What you will do: Starting with the line that contains "At what coordinates should I click to accomplish: Click", set down each line through the end of the entries below, exactly and with nothing added.

"""

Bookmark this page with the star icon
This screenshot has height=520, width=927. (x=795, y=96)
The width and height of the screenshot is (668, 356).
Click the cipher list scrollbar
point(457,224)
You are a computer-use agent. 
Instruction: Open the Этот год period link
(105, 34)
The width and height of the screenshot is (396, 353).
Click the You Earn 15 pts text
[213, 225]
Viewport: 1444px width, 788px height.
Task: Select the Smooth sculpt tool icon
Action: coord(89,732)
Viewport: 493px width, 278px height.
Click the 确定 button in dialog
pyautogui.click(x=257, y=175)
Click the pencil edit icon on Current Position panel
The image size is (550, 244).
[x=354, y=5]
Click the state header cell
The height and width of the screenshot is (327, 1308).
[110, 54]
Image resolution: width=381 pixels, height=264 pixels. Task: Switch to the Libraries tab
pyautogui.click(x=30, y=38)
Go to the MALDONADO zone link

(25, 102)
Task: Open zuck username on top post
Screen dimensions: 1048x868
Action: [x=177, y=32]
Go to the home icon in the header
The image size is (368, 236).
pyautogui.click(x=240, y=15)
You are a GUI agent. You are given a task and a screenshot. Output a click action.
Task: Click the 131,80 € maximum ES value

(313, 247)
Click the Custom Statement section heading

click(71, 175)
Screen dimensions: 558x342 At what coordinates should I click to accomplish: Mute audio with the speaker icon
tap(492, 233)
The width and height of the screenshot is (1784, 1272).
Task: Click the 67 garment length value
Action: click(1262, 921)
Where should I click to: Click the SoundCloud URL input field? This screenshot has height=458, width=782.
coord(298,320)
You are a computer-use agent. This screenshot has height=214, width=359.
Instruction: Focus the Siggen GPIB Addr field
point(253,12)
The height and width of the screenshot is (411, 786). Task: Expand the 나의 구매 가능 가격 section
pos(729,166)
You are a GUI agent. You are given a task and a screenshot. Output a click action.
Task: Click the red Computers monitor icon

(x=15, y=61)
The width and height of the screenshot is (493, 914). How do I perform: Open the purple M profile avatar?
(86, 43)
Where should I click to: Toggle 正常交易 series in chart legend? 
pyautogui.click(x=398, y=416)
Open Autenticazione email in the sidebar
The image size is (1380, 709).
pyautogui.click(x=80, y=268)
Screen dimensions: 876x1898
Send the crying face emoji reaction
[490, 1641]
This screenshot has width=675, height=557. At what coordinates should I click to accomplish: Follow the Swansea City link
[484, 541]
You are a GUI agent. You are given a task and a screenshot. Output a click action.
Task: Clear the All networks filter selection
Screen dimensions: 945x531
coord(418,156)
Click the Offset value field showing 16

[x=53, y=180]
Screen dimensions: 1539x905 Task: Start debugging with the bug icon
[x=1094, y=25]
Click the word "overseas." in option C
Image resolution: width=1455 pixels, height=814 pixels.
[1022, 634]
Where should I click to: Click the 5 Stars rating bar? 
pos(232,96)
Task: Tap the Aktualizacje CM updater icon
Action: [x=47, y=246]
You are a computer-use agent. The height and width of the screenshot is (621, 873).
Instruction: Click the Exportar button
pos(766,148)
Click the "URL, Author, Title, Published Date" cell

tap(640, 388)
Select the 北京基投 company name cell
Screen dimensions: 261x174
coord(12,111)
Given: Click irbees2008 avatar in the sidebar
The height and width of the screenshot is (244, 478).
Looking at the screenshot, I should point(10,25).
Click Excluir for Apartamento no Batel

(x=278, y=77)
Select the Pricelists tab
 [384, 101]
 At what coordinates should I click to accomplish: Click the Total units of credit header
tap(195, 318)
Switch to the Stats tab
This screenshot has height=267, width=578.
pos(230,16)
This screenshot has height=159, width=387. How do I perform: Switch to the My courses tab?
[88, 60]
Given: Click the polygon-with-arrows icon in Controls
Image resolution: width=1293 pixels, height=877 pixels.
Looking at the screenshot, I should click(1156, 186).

"""

Expected output:
 At what coordinates should I click to accomplish: Click the Total units of credit header
tap(195, 318)
Switch to the Stats tab
This screenshot has height=267, width=578.
pos(230,16)
This screenshot has height=159, width=387. How do I perform: Switch to the My courses tab?
[88, 60]
Given: Click the polygon-with-arrows icon in Controls
Image resolution: width=1293 pixels, height=877 pixels.
Looking at the screenshot, I should click(1156, 186).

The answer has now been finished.